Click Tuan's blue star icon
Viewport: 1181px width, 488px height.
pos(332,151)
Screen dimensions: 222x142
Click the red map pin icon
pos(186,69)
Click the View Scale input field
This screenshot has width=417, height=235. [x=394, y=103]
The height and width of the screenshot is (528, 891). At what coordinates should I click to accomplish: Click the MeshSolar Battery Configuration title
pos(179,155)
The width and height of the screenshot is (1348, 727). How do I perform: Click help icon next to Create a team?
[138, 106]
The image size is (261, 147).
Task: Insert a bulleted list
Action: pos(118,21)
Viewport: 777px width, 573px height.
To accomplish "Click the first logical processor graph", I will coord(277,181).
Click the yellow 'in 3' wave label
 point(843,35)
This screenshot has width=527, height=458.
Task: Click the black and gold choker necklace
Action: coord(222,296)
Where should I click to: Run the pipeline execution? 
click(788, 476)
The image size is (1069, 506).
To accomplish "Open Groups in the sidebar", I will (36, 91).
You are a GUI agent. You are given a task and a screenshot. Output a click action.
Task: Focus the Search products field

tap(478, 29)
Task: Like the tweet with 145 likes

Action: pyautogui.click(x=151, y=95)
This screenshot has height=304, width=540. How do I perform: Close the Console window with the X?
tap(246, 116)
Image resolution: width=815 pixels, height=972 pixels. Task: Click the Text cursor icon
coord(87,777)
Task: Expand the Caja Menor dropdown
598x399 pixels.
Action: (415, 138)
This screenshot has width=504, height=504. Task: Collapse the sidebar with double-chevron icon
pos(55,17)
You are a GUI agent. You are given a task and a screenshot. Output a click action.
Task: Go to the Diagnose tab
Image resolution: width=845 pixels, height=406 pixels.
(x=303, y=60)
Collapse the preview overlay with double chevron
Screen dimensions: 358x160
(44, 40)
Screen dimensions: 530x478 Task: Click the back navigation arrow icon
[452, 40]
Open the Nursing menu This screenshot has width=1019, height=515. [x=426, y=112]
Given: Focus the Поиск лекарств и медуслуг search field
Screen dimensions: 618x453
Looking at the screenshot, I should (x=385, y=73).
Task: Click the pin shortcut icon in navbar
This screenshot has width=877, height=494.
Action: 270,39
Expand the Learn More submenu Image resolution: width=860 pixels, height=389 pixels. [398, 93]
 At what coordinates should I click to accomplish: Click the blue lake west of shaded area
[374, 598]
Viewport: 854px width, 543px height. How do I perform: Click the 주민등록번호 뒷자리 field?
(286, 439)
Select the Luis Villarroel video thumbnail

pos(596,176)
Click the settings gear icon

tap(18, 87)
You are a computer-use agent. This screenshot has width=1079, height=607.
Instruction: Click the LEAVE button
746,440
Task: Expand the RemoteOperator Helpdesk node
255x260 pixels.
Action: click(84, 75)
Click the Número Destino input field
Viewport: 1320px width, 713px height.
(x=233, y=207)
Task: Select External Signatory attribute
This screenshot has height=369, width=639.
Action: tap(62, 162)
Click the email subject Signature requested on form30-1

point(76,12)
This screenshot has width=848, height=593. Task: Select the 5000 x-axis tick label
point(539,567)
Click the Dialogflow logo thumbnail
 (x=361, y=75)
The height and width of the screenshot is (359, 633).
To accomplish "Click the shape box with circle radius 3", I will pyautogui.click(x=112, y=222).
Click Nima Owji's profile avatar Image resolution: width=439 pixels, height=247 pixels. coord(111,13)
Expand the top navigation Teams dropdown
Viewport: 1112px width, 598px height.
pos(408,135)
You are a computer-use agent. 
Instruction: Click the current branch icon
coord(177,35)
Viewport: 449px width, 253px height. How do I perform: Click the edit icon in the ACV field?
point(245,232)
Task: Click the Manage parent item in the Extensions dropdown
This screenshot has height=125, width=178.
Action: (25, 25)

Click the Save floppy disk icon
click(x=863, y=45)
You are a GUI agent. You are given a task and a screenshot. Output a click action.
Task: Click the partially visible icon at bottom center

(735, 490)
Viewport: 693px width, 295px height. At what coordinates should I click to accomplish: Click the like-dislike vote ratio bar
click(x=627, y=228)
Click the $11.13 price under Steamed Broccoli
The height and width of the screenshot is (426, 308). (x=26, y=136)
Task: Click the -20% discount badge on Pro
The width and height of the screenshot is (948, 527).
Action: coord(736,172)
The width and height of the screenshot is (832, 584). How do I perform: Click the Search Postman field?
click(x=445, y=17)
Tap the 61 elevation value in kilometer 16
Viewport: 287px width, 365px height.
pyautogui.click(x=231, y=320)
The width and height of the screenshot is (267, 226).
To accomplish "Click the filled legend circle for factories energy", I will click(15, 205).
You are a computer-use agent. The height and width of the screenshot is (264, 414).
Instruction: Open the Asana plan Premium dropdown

....

• _Required work_
Lines that contain "Open" should be pulled from the entries above and reported.

• _Output for this exercise_
To accomplish "Open Groups in the sidebar", I will (36, 91).
Open the Nursing menu This screenshot has width=1019, height=515. [x=426, y=112]
Instruction: Open the Asana plan Premium dropdown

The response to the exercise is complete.